Tuesday, May 29, 2012

May 2012 Daring Bakers' Challenge - Challah

Sorry guys, we are experiencing severe problems with out internet. Basically, we want it to work and it doesn't go our way. Not sure why the cows thought the phone line would taste good, but they were convinced and I hope they're bitterly disappointed. Anyway, here is the May challenge. Not as fun or tasty as Nazook, but what could be?

The "deal" with challah is the braid. There is a three strand braid (what I did), a four strand braid, a six strand braid, and a four strand round braid. There might be more. There is religious/ spiritual significance to each type of braid. I'd tell ya about them all, but I won't even pretend to know that much about it.

May’s Daring Bakers’ Challenge was pretty twisted – Ruth from The Crafts of Mommyhood challenged us to make challah! Using recipes from all over, and tips from "A Taste of Challah," by Tamar Ansh, she encouraged us to bake beautifully braided breads.
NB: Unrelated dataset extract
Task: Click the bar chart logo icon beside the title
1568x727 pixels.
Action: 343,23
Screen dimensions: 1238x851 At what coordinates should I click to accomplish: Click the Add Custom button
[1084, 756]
Here's a recipe you can try:

Easy Challah (from templedavid.org)

4 cups (960 ml) (360 gm/20 oz) all-purpose (plain) flour
1 cup (240 ml) warm water
1 package (2¼ teaspoons) (11¼ ml) (7 gm) (¼ oz) package rapid rise yeast
½ (120 ml) (115 gm/4 oz) cup sugar
2 large eggs
1 tsp. (5 ml) (6 gm) salt
1 egg beaten with 1 tsp. water

Directions: 1. Measure flour, sugar and salt into a large mixing bowl.
2. In a separate bowl (or in the bowl of your stand mixer) combine water and yeast, allow to sit 5 minutes until foamy.
3. Add 1 ½ cups of the flour mixture to the water and yeast mixture, beat until well combined. Cover with a dish towel, let stand 30 min.
4. Add two eggs to the dough, beat again.
5. By hand or with your dough hook knead in the remaining flour mixture. Knead approximately 10 minutes.
6. Transfer to oiled bowl, cover, let rise one hour.
7. Punch down dough, knead approximately 3 minutes.
8. Divide dough in two. Shape each half as desired (3, 4, or 6 strand braid).
9. Place loaves on parchment covered or greased cookie sheets, cover with a towel, allow to rise one hour.
10. Preheat oven to 400 degrees.
11. Brush loaves with egg wash.
12. Bake at 400 degrees for 10 minutes. Reduce oven temperature to 375 degrees, bake until golden crust forms (about 25-30 minutes).
13. Transfer to a wire rack to cool.

Here's what mine looked like. My egg wash was on the watery side and someone thought it should be "patted down" (mishap that we won't talk about, well, yeah I will - thanks a lot for your help Jake!), but it still tasted good!

And no, the tomatoes in the background have nothing to do with challah. This was just the tomatoes that had been picked in the garden today and since they are so pretty (and tasty too) I thought they'd be a better background than a bare countertop.